A review by kblincoln
Jack of Thorns by A.K. Faulkner, Amelia Faulkner

4.0

3.5 stars actually.

I confess, I was drawn into the YA/NA look of this rebranded cover (I checked out the prior cover as well and felt that the old cover actually promised what the book contained, unlike the new one). I think it set up expectations about the kind of story within that the book did not deliver, and that may partially be what didn't work for me personally. The new cover promises a YA/NA book with main characters on an emotional journey discovering their powers and growing in a romantic relationship.

Instead, what I feel we got was a cozy paranormal m/m demisexual story in some vague corner of San Diego where paparazzi follows famous people around and pagan gods are worshipped. In other words, a perfectly wonderful paranormal m/m story but not what I was looking for.

Laurence is a drug-addicted florist. Quentin is a British noble on the run from his father (although with the extent that the paparazzi follow him around and he is featured in the news, it seems really hard for me to suspend my disbelief his father doesn't know where he is) laying low in San Diego. They meet, and are drawn to each other, just as Laurence calls down a pagan god to his mother's floral shop.

Laurence is intensely sexual, but all of a sudden that changes completely when he meets Quentin....and that's never really addressed. I have no problem with demisexual or asexual stories, but if Laurence is such a burgeoning dynamo of sexual energy a god uses him as fuel...it seemed strange he would just let that part of himself atrophy with no protest. Yet, I felt more for Laurence and his addiction struggles then I did for Quentin. I'm USAian, but Quentin's weird verbal tics (maybe they're true to life? didn't seem quite right for the modern world) like using "one" to speak of himself in the third person for the first half of the book put me off.

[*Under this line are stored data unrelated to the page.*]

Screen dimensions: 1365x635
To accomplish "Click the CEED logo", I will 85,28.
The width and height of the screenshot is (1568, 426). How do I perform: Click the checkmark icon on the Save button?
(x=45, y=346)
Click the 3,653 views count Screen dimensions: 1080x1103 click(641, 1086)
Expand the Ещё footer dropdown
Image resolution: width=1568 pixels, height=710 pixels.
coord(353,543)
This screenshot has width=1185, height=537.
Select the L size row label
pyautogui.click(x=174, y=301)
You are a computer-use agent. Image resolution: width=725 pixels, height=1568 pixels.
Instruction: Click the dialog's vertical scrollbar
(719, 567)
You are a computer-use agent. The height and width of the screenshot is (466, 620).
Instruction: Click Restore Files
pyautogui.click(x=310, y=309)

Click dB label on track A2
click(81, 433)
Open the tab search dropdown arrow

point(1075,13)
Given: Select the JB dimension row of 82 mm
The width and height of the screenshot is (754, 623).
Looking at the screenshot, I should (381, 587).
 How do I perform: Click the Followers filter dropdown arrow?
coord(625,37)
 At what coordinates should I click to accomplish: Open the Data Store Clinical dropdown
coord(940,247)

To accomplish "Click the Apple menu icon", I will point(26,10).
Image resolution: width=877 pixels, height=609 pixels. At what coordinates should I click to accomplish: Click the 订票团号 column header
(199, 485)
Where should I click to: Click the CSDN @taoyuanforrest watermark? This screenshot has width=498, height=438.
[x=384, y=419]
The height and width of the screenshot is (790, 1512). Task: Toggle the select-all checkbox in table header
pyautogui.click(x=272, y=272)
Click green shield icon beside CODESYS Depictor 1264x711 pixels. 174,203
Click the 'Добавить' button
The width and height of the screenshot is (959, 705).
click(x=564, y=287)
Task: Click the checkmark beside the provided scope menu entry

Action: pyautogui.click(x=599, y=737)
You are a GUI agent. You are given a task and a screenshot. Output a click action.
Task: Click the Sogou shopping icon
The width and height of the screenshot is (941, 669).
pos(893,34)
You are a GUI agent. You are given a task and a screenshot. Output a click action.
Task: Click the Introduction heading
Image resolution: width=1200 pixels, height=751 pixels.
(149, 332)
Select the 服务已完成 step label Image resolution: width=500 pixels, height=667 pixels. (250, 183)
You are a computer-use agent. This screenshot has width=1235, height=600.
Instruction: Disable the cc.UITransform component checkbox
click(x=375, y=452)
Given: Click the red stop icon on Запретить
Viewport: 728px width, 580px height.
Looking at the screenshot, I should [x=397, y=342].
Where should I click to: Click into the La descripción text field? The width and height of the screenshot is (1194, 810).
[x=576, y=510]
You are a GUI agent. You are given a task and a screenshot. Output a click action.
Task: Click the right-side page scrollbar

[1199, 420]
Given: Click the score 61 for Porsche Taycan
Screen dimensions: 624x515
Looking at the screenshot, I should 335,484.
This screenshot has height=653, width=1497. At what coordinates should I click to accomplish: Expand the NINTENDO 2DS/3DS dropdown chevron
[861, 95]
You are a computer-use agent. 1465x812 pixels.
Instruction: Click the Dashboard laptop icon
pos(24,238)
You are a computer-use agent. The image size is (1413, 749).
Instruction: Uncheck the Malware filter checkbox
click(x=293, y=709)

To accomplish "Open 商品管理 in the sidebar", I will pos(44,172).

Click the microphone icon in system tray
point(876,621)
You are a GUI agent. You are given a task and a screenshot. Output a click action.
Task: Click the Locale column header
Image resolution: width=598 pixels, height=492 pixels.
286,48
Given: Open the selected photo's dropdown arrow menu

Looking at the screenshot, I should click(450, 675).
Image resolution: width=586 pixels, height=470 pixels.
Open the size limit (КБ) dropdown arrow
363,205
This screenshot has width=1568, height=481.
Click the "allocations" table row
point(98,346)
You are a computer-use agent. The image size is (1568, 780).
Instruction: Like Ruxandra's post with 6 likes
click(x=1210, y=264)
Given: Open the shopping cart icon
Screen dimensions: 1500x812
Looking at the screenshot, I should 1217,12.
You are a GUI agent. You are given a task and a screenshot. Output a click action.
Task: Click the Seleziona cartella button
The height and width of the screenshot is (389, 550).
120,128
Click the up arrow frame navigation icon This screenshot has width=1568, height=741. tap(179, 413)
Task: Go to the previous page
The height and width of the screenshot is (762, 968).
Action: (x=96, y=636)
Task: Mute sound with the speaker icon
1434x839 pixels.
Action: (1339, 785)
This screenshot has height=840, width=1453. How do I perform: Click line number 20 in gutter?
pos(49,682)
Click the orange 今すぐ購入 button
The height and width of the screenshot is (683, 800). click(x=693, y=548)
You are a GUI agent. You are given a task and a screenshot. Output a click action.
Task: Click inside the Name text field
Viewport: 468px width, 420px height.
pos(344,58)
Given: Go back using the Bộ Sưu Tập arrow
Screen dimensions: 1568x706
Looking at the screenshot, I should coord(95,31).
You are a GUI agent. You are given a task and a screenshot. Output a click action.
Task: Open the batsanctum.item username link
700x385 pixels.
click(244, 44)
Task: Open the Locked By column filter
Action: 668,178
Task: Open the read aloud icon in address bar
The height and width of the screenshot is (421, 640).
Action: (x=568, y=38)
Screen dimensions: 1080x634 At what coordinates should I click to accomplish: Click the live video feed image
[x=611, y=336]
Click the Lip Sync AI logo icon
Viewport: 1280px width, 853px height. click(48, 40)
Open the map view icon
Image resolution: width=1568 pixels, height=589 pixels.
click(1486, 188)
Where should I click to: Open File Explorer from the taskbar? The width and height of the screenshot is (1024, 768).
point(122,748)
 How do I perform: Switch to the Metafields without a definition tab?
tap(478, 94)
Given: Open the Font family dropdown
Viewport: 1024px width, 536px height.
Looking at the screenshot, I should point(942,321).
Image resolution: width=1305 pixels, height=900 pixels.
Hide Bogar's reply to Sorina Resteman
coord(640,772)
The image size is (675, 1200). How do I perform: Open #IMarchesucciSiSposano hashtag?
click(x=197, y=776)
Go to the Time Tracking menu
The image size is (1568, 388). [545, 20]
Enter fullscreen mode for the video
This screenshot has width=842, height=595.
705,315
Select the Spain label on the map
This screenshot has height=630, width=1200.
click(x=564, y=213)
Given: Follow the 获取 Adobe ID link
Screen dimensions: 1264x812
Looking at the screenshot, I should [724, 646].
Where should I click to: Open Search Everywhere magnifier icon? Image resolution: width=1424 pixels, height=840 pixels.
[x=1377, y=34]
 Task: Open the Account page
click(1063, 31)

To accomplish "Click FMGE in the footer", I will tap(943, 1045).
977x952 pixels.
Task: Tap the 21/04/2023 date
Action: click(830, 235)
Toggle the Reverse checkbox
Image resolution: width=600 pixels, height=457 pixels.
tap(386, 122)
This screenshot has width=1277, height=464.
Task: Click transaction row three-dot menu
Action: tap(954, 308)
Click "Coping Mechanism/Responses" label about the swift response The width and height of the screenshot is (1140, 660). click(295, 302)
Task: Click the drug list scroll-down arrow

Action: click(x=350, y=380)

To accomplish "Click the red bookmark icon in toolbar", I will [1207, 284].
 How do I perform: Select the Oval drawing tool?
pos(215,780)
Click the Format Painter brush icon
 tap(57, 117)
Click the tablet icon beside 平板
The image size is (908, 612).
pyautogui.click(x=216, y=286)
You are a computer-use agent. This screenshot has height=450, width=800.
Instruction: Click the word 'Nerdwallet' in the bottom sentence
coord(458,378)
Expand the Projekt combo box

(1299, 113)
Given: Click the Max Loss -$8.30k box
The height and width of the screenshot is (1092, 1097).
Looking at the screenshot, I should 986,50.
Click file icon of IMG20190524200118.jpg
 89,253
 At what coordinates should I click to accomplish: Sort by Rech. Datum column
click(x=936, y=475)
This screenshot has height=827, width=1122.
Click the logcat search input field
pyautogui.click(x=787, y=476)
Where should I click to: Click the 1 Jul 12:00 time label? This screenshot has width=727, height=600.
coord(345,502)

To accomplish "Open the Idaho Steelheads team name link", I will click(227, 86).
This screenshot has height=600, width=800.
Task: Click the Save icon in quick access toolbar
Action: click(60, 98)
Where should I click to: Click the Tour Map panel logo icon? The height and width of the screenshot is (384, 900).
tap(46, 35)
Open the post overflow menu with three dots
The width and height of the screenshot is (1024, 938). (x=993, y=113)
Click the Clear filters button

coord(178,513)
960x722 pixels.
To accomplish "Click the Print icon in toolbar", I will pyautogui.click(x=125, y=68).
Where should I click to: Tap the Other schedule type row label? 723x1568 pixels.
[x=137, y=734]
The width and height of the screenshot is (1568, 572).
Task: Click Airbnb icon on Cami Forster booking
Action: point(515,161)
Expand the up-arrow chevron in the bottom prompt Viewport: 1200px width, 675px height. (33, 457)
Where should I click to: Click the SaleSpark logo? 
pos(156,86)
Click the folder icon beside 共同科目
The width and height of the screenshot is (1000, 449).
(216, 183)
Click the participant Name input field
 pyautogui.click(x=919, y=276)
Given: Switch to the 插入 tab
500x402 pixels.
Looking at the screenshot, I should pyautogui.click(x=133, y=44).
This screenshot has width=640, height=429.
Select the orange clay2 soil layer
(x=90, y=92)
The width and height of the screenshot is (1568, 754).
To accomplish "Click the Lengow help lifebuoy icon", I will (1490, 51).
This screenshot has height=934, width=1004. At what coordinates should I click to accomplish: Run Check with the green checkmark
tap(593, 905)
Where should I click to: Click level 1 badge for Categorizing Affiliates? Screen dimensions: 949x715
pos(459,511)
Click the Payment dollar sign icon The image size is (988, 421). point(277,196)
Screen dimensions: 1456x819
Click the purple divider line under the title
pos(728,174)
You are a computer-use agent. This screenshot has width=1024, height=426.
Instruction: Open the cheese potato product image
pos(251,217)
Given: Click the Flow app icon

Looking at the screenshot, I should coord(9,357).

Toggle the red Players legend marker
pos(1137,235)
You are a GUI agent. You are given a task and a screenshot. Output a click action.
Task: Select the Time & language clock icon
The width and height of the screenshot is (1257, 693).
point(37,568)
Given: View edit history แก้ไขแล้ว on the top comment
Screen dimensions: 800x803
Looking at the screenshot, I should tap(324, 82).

The other problem with Quentin is that he shut down instantly with any hint of romance or sexuality, so I never got any delicious insight into his struggle to figure out his attraction to Laurence at the same time shy away from a painful past...which is the main pleasure of reading romance books, in my opinion.

So slightly disappointing due to the expectations I went in with, but also possibly due to the kind of vague world Laurence and Quentin inhabited that didn't feel like modern day life to me, and which required a ton of suspended disbelief (not for the paranormal parts but for Quentin's situation and verbal tics, the constant going to and from each other's houses without reference to work or Quentin's dwindling finances, etc, constant destruction of the floral shop).

For fans of a certain kind of old-fashioned manners m/m story, this would be the cat's meow.